Excerpt provided -

## Start

Ms. Feinstein published more than a dozen poetry collections, full of evocative, accessible poems about remembrance, loss, relationships, historical figures, struggles from her own life and simple pleasures. “At Seven a Son” (1966), for instance, described a boy on a swing:

as he flies up

(his hair like long

black leaves) he

lies back freely

astonished in

sunshine as serious

as a stranger he is

a bird in his own thought.

She was also known for translating the Russian poet Marina Tsvetaeva (1892-1941), whose work she found particularly inspiring, and which influenced her own.

“Tsvetaeva enabled me to write openly,” Ms. Feinstein told Poetry Nation Review in 1997. “Because she doesn’t feel embarrassed about sounding undignified.”

Ms. Feinstein wrote 15 novels, beginning with “The Circle” in 1970. Some drew on her Jewish heritage; all four of her grandparents were Jewish and had emigrated from Ukraine, settling in northern England.

“The Border” (1985) was about two Jewish intellectuals traveling across Europe in 1938 to escape Hitler’s persecutions. Bruce Allen, writing in The Chicago Tribune, called it “a book of great formal beauty, moral radiance and emotional power.”

Ms. Feinstein often explored the relationship between being Jewish and being English — the “not quite at-homeness of the English Jews in England,” as Paul Morris put it in The Encyclopedia of Jewish Women. Ever present with her was the knowledge that had her ancestors settled in Germany rather than England, her life might have been very different.

“My Jewish upbringing was a source of strength,” she told The Guardian in 1988. “Being Jewish has been so terrible for so many people, but it hasn’t been terrible for me.”

## End

Data section -

## Start

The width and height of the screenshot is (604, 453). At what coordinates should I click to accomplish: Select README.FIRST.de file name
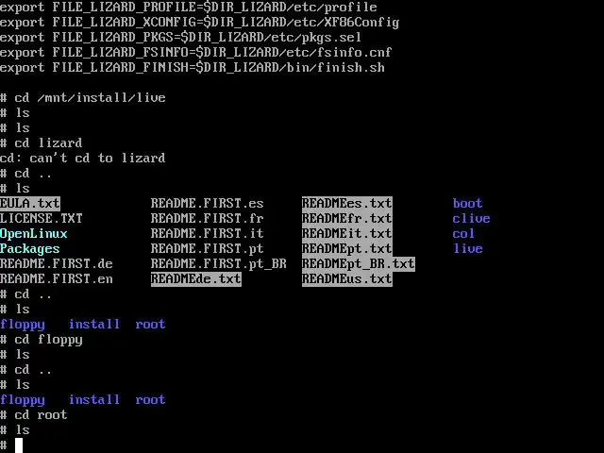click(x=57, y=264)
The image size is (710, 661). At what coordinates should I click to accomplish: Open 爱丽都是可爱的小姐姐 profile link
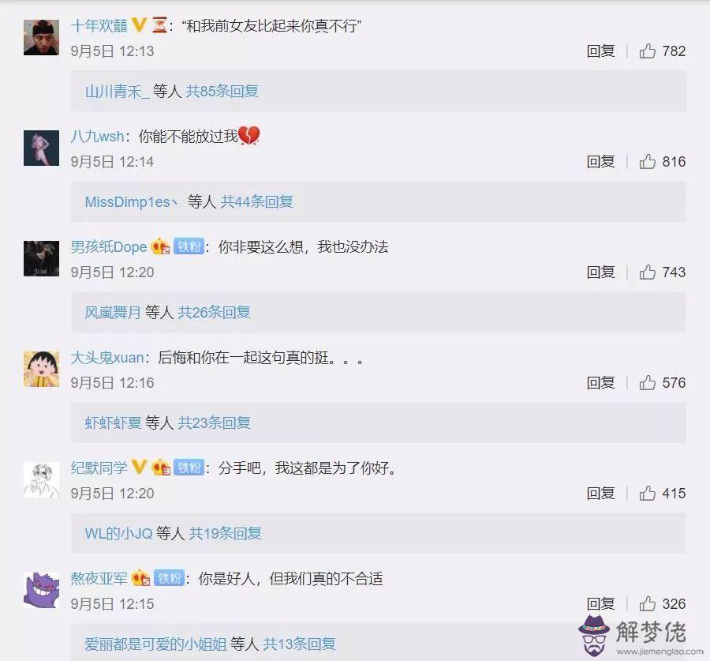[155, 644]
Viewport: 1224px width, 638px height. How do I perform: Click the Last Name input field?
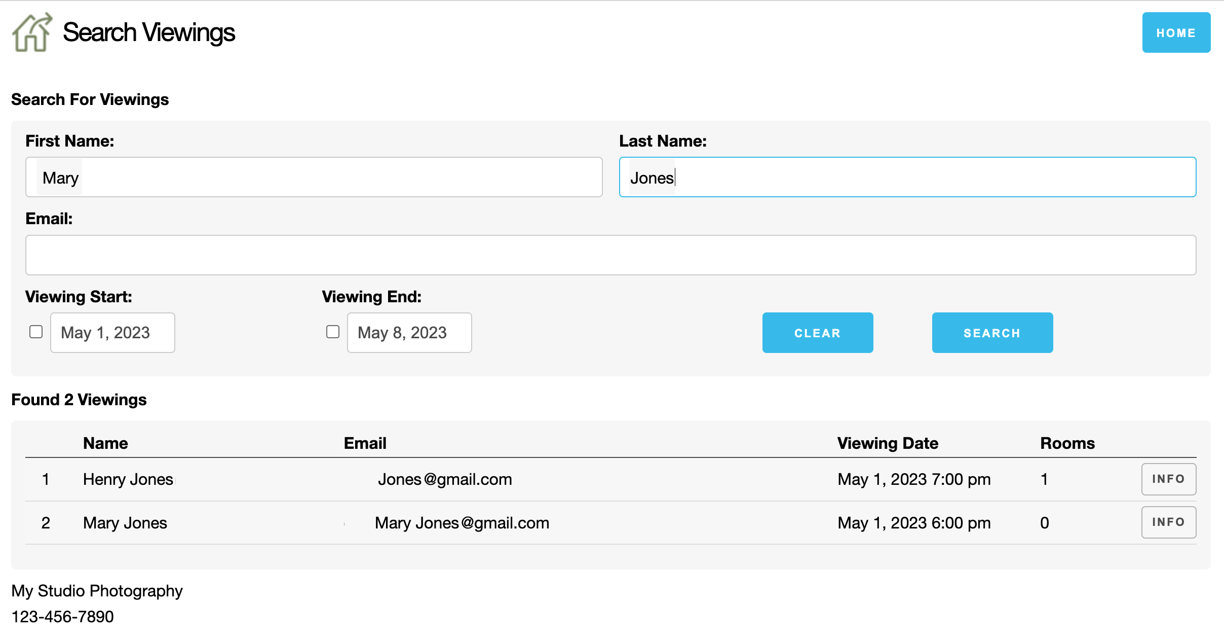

## End
## Start

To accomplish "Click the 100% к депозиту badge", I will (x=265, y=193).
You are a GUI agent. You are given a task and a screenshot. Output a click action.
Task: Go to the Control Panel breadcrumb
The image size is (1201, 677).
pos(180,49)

## End

Objectives -
a: In the passage about Ms. Feinstein, change the part that begins at "Ms. Feinstein wrote" and stops after "in northern England.", using "books" in place of "novels".
b: Write what comes next in the passage about Ms. Feinstein, picking up after its final sentence.
None of the rows are needed here.

Task-by-task results -
a:
Ms. Feinstein wrote 15 books, beginning with “The Circle” in 1970. Some drew on her Jewish heritage; all four of her grandparents were Jewish and had emigrated from Ukraine, settling in northern England.

b:
Elaine Barbara Cooklin was born on Oct. 24, 1930, in Bootle, north of Liverpool, to Isidore and Fay (Compton) Cooklin. Her father was trained as a cabinet maker and operated wood shops. Her mother was, as Ms. Feinstein wrote in “It Goes With the Territory: Memoirs of a Poet” (2013), “a good, kind woman who dabbed my spots with calamine lotion when I had chickenpox and tried to turn me into a respectable young lady,” though she herself preferred a tomboy persona.

Elaine grew up in Leicester, in central England. She wrote her first poems as a schoolgirl and found the publication of one of them to be life-changing.

“The excitement of seeing that poem in the school magazine hooked me for life in an addiction as dangerous as any other,” she wrote in her memoir.

Just as formative was the time, when she was 6 or 7, that her father failed to pick her up at school as usual. Traumatized, she made her way home alone and discovered an ambulance there, taking her mother away. Her mother had had a life-threatening miscarriage, and Elaine had been forgotten in the panic.

“I suppose this was when I first realized I would have to confront the world on my own,” she told the British newspaper The Independent in 1994. “Perhaps it’s as well for a protected child to be shaken awake like that, to realize that the world is out there, dangerous and ready to impinge.”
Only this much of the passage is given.